▸ What is being asked
Present as a numbered list the lines of the listing from the line containing "You are a computer-use" through the end of the listing, omitting blank lines.

## Start Supplied records

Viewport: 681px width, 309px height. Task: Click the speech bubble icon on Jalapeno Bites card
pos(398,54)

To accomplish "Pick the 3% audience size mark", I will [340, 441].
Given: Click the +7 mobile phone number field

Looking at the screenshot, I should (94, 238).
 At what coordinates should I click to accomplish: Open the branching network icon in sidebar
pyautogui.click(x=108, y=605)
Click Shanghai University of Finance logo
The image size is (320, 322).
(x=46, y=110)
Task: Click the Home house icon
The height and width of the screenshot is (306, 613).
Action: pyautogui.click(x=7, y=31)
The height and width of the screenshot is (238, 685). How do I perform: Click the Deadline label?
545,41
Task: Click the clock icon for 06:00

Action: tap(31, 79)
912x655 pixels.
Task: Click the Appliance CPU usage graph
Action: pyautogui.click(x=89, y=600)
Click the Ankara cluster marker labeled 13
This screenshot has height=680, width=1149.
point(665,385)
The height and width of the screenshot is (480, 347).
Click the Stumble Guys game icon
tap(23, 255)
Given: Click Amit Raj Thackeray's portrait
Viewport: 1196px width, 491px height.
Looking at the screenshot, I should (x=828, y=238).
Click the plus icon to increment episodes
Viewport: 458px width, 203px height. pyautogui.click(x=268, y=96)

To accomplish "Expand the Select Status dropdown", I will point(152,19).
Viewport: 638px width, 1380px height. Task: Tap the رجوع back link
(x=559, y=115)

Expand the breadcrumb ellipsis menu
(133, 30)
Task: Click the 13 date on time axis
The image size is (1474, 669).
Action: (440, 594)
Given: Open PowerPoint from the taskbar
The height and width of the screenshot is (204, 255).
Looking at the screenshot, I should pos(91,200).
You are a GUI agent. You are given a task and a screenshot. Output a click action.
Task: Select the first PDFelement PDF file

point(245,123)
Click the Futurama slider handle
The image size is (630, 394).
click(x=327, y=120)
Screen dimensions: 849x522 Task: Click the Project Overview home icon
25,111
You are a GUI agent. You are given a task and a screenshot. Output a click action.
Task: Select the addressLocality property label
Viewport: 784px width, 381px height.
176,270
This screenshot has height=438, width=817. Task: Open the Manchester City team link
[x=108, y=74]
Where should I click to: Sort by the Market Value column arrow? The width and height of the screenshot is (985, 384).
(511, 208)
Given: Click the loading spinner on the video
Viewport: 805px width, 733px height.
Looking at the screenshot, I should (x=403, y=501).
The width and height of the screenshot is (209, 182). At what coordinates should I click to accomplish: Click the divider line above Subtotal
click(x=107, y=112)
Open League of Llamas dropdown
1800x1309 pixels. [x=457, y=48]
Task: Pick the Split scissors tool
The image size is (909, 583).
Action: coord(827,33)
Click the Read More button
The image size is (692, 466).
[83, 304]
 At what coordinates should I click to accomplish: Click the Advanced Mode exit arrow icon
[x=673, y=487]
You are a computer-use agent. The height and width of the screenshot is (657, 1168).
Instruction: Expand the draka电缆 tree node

## End Supplied records

▸ The solution
1. You are a computer-use agent. The height and width of the screenshot is (657, 1168).
2. Instruction: Expand the draka电缆 tree node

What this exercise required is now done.